#### Exercise inputs ####
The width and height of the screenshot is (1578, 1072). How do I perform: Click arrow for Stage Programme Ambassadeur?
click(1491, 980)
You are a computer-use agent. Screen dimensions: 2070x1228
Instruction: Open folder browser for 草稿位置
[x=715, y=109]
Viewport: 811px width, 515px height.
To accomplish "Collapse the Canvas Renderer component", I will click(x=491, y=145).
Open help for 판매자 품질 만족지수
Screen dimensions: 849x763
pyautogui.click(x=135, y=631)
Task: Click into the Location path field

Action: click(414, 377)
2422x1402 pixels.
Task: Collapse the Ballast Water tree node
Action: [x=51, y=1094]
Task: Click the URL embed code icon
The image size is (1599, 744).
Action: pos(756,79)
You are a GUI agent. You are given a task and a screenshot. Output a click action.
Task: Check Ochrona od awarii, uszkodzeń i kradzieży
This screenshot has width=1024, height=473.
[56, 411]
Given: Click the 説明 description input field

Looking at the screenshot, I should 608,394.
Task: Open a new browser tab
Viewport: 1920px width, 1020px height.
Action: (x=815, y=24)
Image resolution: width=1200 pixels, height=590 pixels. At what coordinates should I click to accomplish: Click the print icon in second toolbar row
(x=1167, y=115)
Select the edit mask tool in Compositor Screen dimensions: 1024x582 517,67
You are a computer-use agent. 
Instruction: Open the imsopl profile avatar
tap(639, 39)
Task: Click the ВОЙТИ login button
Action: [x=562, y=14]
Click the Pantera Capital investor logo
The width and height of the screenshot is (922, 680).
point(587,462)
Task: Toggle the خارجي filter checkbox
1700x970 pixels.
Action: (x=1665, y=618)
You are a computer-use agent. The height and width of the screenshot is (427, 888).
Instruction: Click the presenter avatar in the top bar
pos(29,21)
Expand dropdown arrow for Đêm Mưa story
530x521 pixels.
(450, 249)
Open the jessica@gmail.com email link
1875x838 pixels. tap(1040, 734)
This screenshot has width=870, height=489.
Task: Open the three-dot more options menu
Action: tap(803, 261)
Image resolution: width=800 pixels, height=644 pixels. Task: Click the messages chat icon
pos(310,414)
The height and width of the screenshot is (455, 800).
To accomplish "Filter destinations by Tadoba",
####
# Direction
Convert the records above into a JSON list of strings, one string per line, omitting any blank lines.

# Response to this exercise
[
  "The width and height of the screenshot is (1578, 1072). How do I perform: Click arrow for Stage Programme Ambassadeur?",
  "click(1491, 980)",
  "You are a computer-use agent. Screen dimensions: 2070x1228",
  "Instruction: Open folder browser for 草稿位置",
  "[x=715, y=109]",
  "Viewport: 811px width, 515px height.",
  "To accomplish \"Collapse the Canvas Renderer component\", I will click(x=491, y=145).",
  "Open help for 판매자 품질 만족지수",
  "Screen dimensions: 849x763",
  "pyautogui.click(x=135, y=631)",
  "Task: Click into the Location path field",
  "Action: click(414, 377)",
  "2422x1402 pixels.",
  "Task: Collapse the Ballast Water tree node",
  "Action: [x=51, y=1094]",
  "Task: Click the URL embed code icon",
  "The image size is (1599, 744).",
  "Action: pos(756,79)",
  "You are a GUI agent. You are given a task and a screenshot. Output a click action.",
  "Task: Check Ochrona od awarii, uszkodzeń i kradzieży",
  "This screenshot has width=1024, height=473.",
  "[56, 411]",
  "Given: Click the 説明 description input field",
  "Looking at the screenshot, I should 608,394.",
  "Task: Open a new browser tab",
  "Viewport: 1920px width, 1020px height.",
  "Action: (x=815, y=24)",
  "Image resolution: width=1200 pixels, height=590 pixels. At what coordinates should I click to accomplish: Click the print icon in second toolbar row",
  "(x=1167, y=115)",
  "Select the edit mask tool in Compositor Screen dimensions: 1024x582 517,67",
  "You are a computer-use agent. ",
  "Instruction: Open the imsopl profile avatar",
  "tap(639, 39)",
  "Task: Click the ВОЙТИ login button",
  "Action: [x=562, y=14]",
  "Click the Pantera Capital investor logo",
  "The width and height of the screenshot is (922, 680).",
  "point(587,462)",
  "Task: Toggle the خارجي filter checkbox",
  "1700x970 pixels.",
  "Action: (x=1665, y=618)",
  "You are a computer-use agent. The height and width of the screenshot is (427, 888).",
  "Instruction: Click the presenter avatar in the top bar",
  "pos(29,21)",
  "Expand dropdown arrow for Đêm Mưa story",
  "530x521 pixels.",
  "(450, 249)",
  "Open the jessica@gmail.com email link",
  "1875x838 pixels. tap(1040, 734)",
  "This screenshot has width=870, height=489.",
  "Task: Open the three-dot more options menu",
  "Action: tap(803, 261)",
  "Image resolution: width=800 pixels, height=644 pixels. Task: Click the messages chat icon",
  "pos(310,414)",
  "The height and width of the screenshot is (455, 800).",
  "To accomplish \"Filter destinations by Tadoba\","
]